Igual que mis anteriores novelas históricas, esta es una obra de ficción basada en hechos reales. A diferencia de las otras, en este libro la realidad y la ficción se entremezclan de una manera más generosa. Esta nota desvela acontecimientos de la trama, por lo que recomiendo que la lea cuando haya terminado el libro.

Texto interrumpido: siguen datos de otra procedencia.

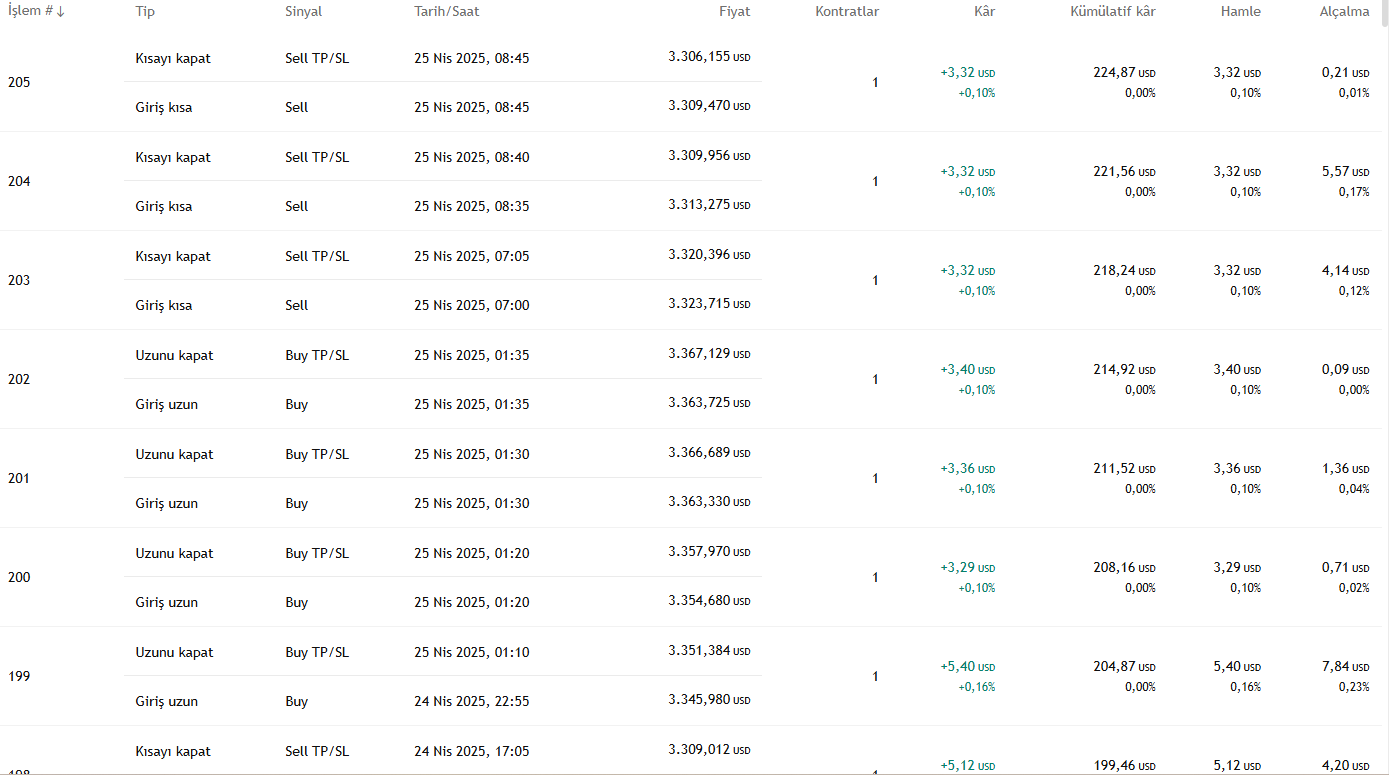Click cumulative profit 224,87 USD
Viewport: 1389px width, 775px height.
click(1124, 73)
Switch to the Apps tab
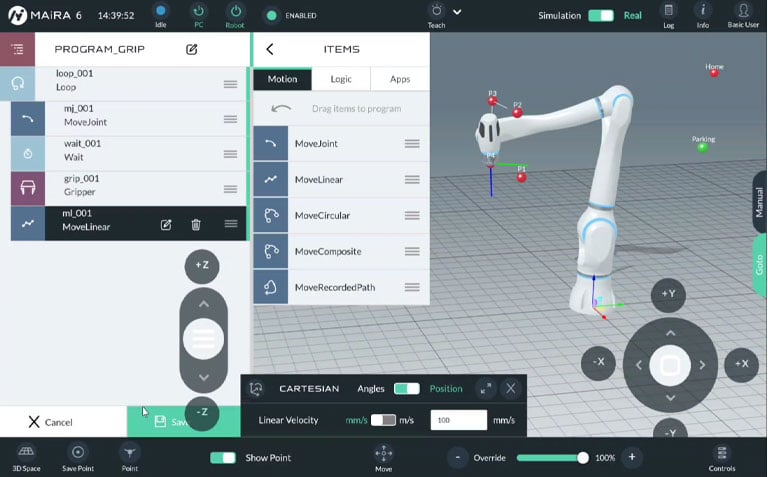The image size is (768, 477). [399, 79]
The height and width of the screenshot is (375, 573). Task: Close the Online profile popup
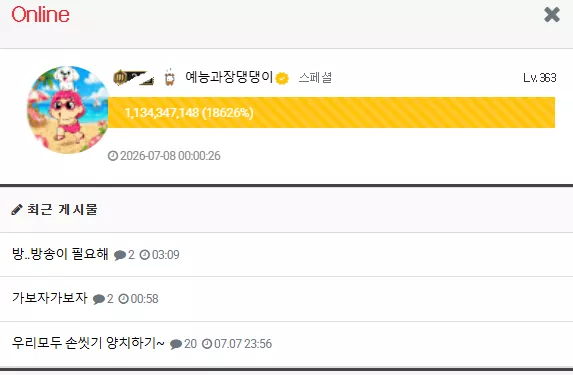click(551, 15)
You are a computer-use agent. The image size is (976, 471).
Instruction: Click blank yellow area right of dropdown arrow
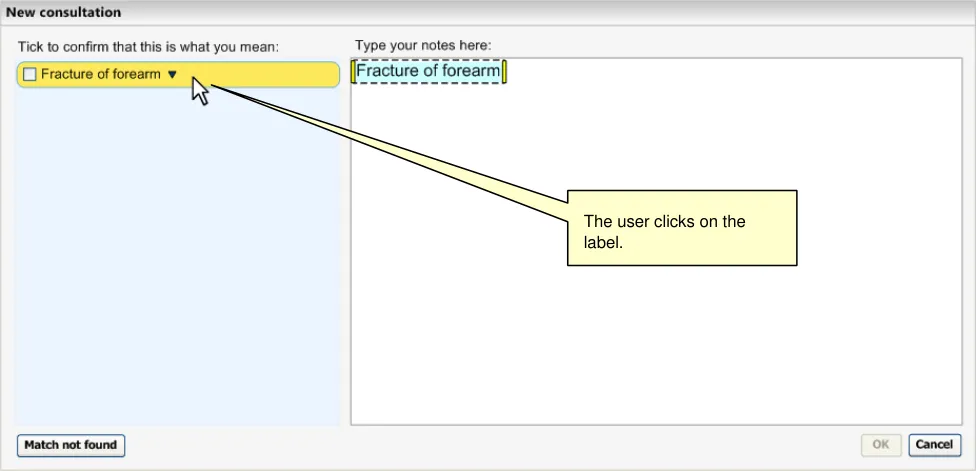tap(270, 75)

En novelas anteriores, siempre he intentado centrarme más en acontecimientos históricos importantes y tendencias que en personajes históricos, pero resulta difícil escribir sobre el período federalista sin incluir al menos unas cuantas figuras canónicas. Aunque los protagonistas de la novela -Joan Maycott y Ethan Saunders-, son ficticios, muchas de las personas que aparecen en estas páginas son reales y he hecho todo lo posible por plasmarlos con una precisión al menos razonable. Los lectores que conozcan la historia de Estados Unidos estarán familiarizados, por supuesto, con Alexander Hamilton; sin embargo, entre los otros personajes históricos, destacan William Duer, Hugh Henry Brackenridge, Philip Freneau, Anne Bingham y James y Maria Reynolds. Como algunos lectores sabrán, Aaron Burr mató a Alexander Hamilton en un duelo en las llanuras de Weehawken (convirtiéndose así en el primer vicepresidente americano que se vio implicado en un escandaloso tiroteo), aunque es objeto de controversia si disparó a Hamilton adrede o si Hamilton falló su disparo.

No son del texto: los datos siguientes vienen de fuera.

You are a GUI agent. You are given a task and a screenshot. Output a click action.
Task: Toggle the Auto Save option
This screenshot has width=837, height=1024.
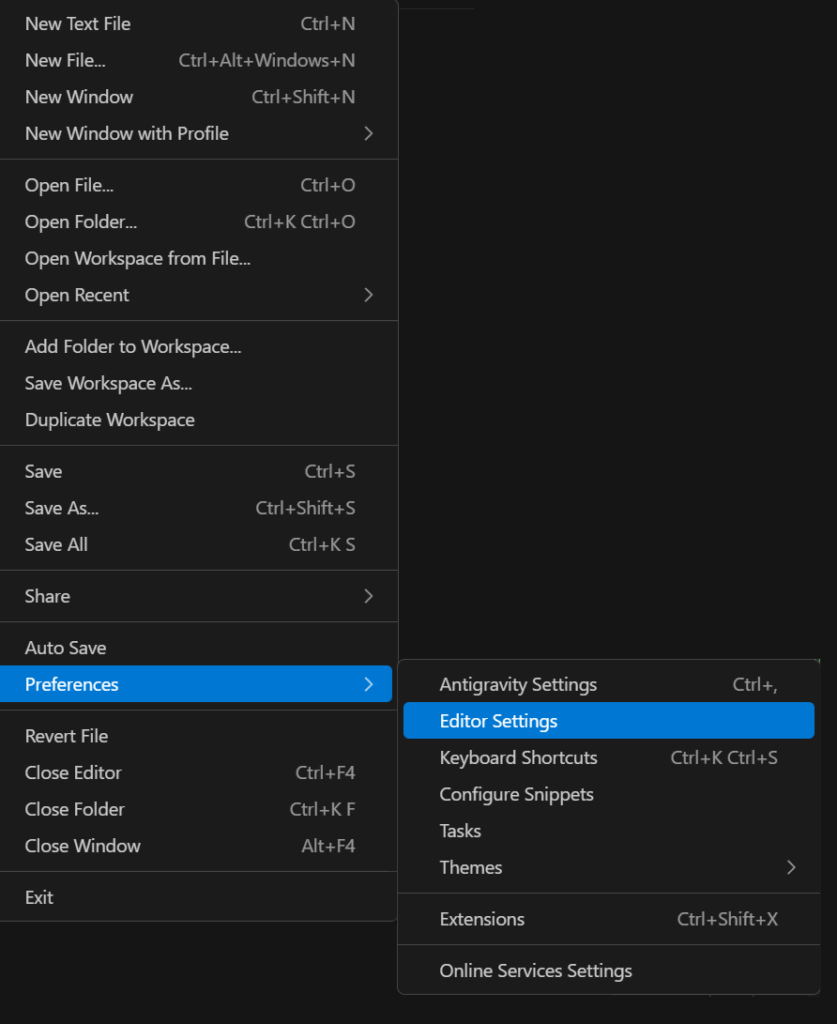click(x=66, y=648)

El proyecto favorito de Hamilton era, realmente, el Banco de Estados Unidos y, si bien las imprudentes operaciones de William Duer ocasionaron el primer pánico financiero del país a principios de 1792, la conspiración contra el banco es ficticia. Los acontecimientos históricos que llevaron al pánico de 1792 -las maquinaciones con los bonos del gobierno, el intento de controlar el Banco del Millón y la quiebra de Duer- son hechos reales y me he limitado a convertir a Joan y a sus rebeldes del whisky en los causantes de estos acontecimientos.

En muchos aspectos, esta novela narra los hechos que llevaron a la Rebelión del Whisky de 1794, que muchos historiadores y novelistas han tratado en profundidad. La insurrección la provocó un oneroso impuesto sobre el whisky, un producto que se utilizaba más para consumo propio y trueque que para obtener beneficios, decretado por Alexander Hamilton, quien, con ello, se proponía no solo recaudar dinero, sino demostrar el nuevo poder de un fuerte gobierno federal. Las condiciones de vida en la frontera occidental eran tan brutales como las describo y, probablemente, más.